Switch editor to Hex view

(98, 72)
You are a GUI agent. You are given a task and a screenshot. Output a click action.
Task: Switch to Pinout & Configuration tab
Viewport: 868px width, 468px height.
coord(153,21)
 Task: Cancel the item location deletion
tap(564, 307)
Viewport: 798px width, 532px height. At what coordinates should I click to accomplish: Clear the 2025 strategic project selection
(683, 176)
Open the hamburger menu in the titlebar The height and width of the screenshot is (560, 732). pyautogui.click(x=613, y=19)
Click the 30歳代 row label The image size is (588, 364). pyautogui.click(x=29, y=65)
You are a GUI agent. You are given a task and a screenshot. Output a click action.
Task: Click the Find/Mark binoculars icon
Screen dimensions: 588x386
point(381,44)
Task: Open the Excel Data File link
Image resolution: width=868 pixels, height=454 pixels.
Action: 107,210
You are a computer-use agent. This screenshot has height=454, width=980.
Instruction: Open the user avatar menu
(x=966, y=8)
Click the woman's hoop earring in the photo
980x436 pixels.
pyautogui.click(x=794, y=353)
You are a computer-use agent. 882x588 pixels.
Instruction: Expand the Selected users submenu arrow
--- --- ---
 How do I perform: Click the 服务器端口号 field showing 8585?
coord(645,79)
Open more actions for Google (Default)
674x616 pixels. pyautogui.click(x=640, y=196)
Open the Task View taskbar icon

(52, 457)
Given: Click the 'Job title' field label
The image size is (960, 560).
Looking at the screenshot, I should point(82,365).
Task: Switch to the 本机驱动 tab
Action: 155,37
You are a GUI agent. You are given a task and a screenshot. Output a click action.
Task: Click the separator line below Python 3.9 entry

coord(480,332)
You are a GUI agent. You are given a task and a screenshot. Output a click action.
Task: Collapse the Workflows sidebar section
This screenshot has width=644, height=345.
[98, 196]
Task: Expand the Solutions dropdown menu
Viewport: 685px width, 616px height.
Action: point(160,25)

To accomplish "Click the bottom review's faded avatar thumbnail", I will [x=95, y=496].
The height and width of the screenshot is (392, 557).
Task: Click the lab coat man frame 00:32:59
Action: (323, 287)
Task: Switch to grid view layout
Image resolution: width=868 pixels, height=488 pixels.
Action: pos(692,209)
--- --- ---
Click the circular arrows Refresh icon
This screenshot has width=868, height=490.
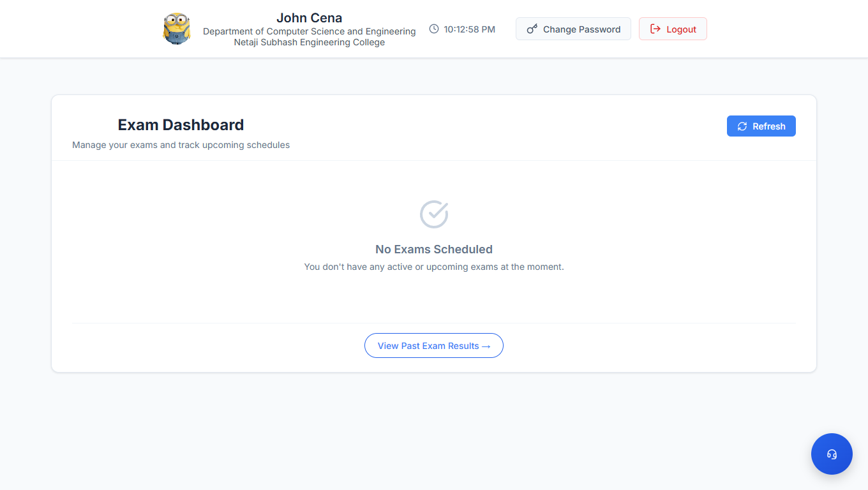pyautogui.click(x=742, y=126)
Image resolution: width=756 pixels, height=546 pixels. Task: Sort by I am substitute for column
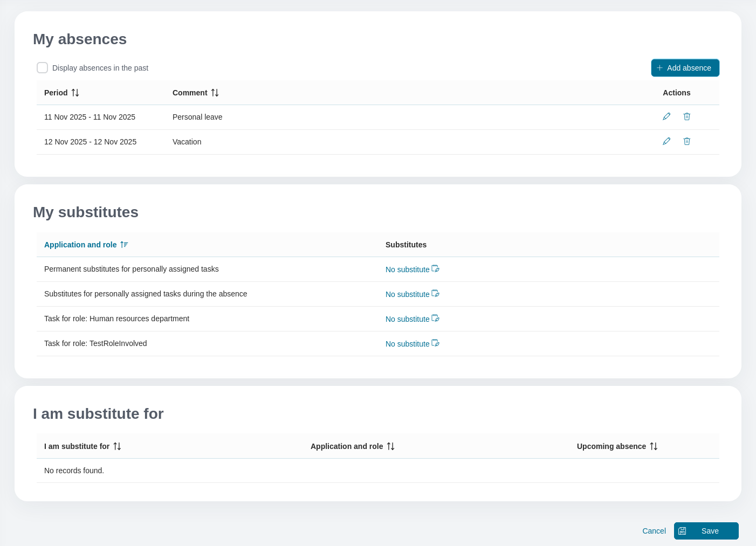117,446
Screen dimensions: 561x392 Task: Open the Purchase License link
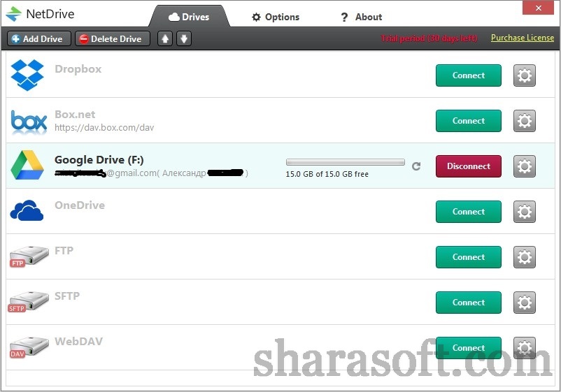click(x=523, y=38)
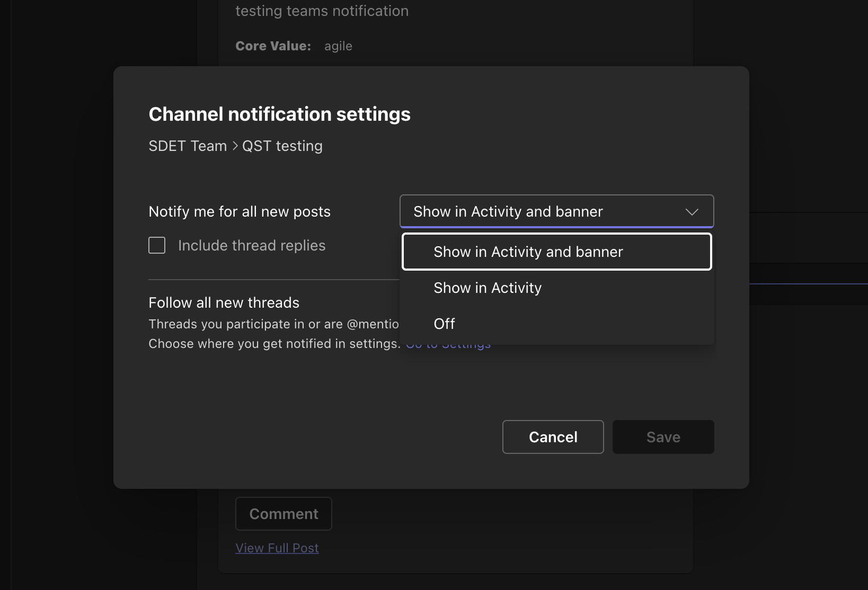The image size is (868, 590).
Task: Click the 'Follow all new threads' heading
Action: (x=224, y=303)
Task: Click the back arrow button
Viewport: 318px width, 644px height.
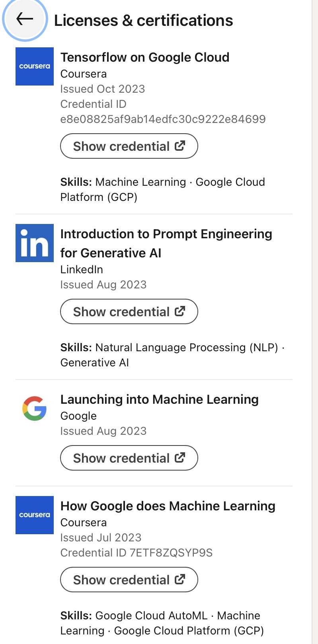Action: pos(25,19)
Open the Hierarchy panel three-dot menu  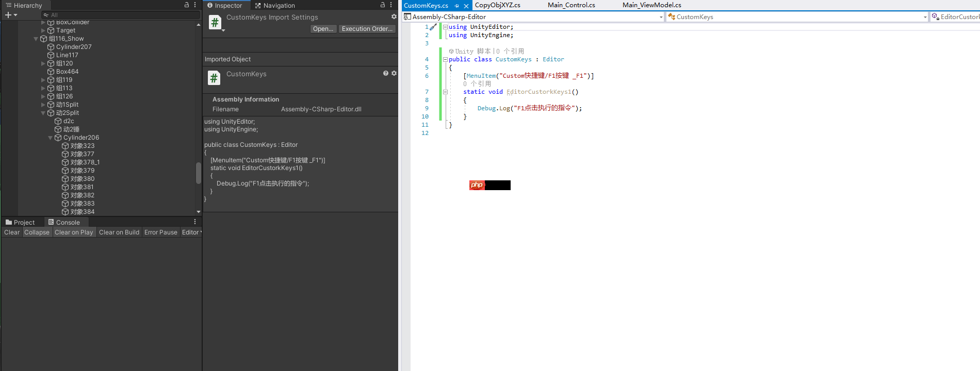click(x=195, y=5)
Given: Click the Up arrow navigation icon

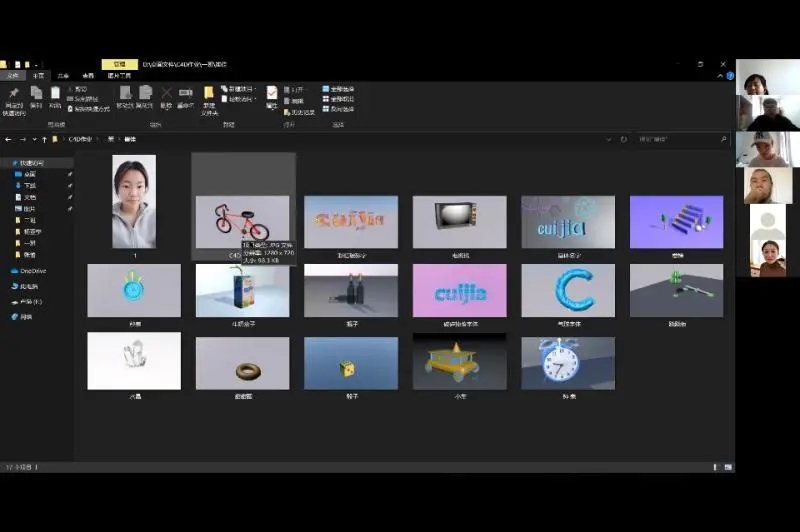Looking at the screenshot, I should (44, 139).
--- --- ---
## Try it
Your reply must consist of the number of lines in the material above that include "Expand", and nothing else.

## Answer
2